READING TEXT:

++++++++

We believe that the Declaration 
of Independence to be an inspired
document.  The Declaration of 
Independence was written before 
the Constitution and the Bill of 
Rights.  This sent the message to
England that we were now 
independent from them.  That 
because of the listed greavences 
we were going to became our own 
nation and rule ourselves.

This document sent the message to 
the whole world that man had been 
given certain rights from God and 
that no one here on earth had the 
right to take these rights away.  

Most people have read this 
document maybe once in their life 
time. Now is the time to read it 
again and become familiar with it.
Memorize some of the more touch-
ing parts.  See the link below for 
the complete text of the 
Declaration of Independence.

As you read this I pray your heart 
will be touched by the spirit of 
the Founding Fathers. Also that 
you will see the parallels to our 
days. Our Fore Fathers sacrificed 
everything to give us the 
freedoms we have today.  Let us 
do our part to preserve these 
rights, which is many cases we 
have lost.  Maybe what is needed 
today is a modern Declaration of 


IN CONGRESS, July 4, 1776.

++++++++

GIVEN TASK:
For each statement, say yes or no on whether it agrees with the text about the Declaration of Independence, and quote the words from that text that settle it. (a) The Declaration of Independence was written after the Constitution. (b) Most people have read the document maybe once in their lifetime. (c) The document sent its message only to England. The records have nothing to do with the text about the Declaration of Independence.

++++++++

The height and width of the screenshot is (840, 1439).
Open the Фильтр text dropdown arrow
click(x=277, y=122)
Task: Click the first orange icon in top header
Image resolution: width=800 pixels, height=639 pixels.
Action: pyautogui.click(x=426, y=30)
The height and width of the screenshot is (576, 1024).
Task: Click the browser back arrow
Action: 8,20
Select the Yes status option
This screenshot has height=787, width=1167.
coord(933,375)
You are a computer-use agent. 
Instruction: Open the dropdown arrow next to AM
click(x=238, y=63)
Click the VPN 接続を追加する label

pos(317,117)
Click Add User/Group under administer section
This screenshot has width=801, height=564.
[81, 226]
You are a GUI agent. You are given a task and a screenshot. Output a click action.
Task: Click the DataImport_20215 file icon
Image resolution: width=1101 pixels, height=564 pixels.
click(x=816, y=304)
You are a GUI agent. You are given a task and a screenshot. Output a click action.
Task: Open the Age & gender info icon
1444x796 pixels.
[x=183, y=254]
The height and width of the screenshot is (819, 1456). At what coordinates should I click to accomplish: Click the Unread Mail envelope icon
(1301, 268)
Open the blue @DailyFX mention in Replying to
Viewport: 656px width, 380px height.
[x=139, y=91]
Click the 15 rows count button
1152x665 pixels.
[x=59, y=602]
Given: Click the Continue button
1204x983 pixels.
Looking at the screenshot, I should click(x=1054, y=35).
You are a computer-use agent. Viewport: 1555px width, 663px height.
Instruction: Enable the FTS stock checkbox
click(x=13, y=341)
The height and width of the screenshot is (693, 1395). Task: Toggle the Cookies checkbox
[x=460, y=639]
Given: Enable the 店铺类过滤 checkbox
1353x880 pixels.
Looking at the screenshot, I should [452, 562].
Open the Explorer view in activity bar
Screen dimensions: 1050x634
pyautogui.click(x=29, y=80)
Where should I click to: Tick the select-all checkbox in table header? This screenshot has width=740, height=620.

++++++++

RIGHT ANSWER:
(a) No: "The Declaration of Independence was written before the Constitution and the Bill of Rights."
(b) Yes: "Most people have read this document maybe once in their life time."
(c) No: "This document sent the message to the whole world"